Screenshot grounding data:
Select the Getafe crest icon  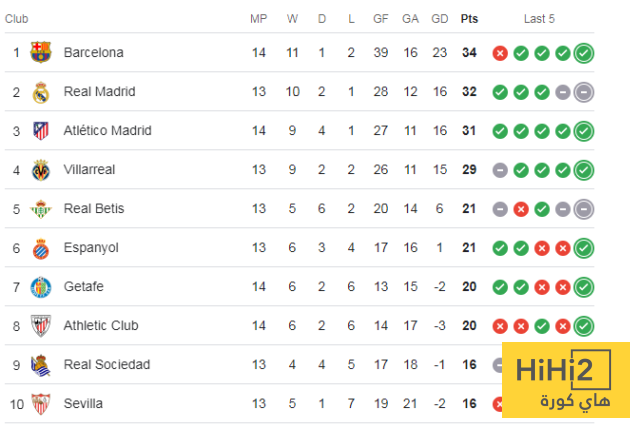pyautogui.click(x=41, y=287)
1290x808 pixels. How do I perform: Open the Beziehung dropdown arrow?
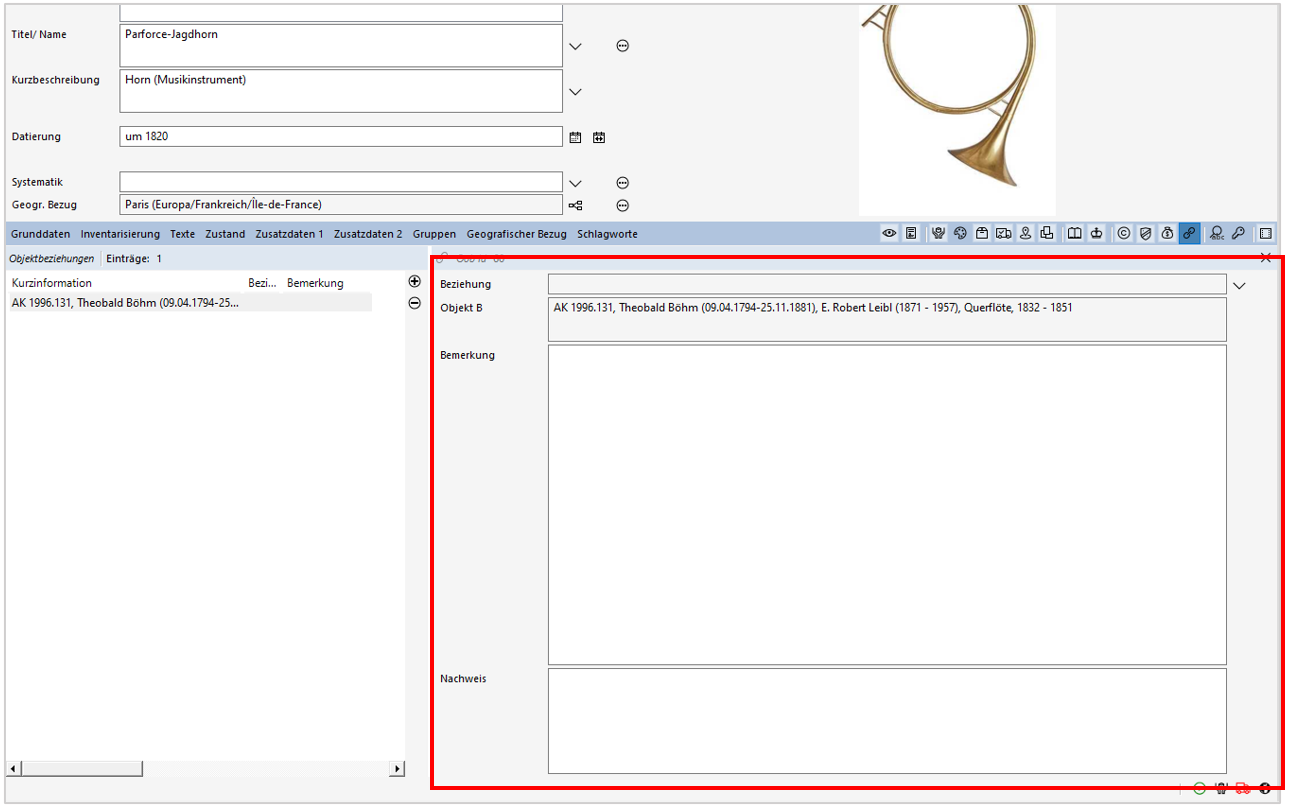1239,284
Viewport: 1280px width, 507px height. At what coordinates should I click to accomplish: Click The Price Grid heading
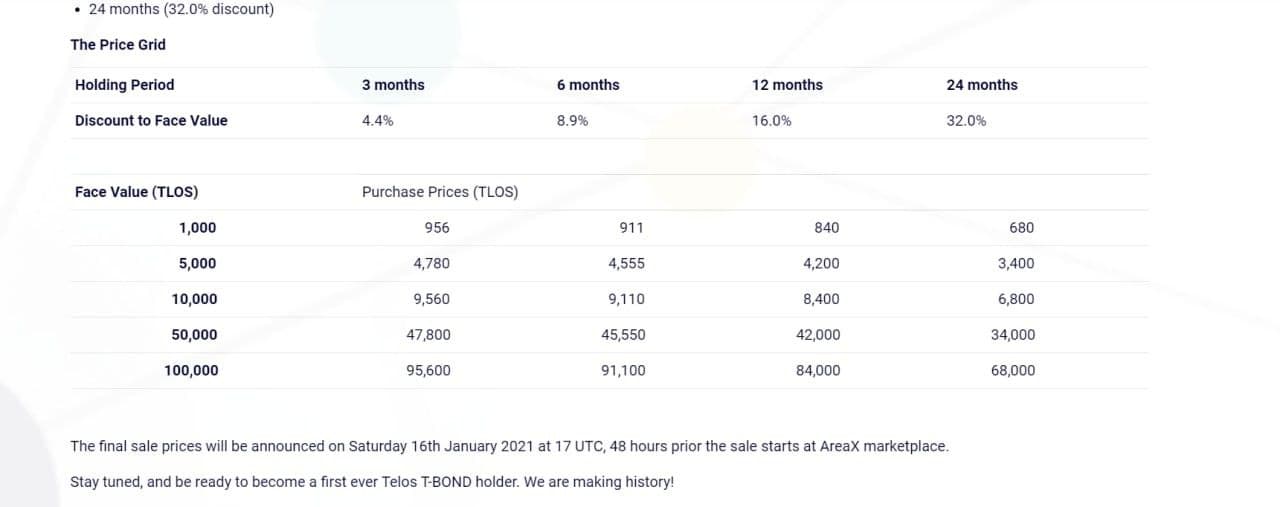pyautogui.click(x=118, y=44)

▶ **PROBLEM STATEMENT**
Starting at the line with "1290x808 pixels. How", write out every line exactly through the final line of the records above, both included, and skip the pictures.

▶ **TASK ANSWER**
1290x808 pixels. How do I perform: Open the Beziehung dropdown arrow?
1239,284
Viewport: 1280px width, 507px height. At what coordinates should I click to accomplish: Click The Price Grid heading
pyautogui.click(x=118, y=44)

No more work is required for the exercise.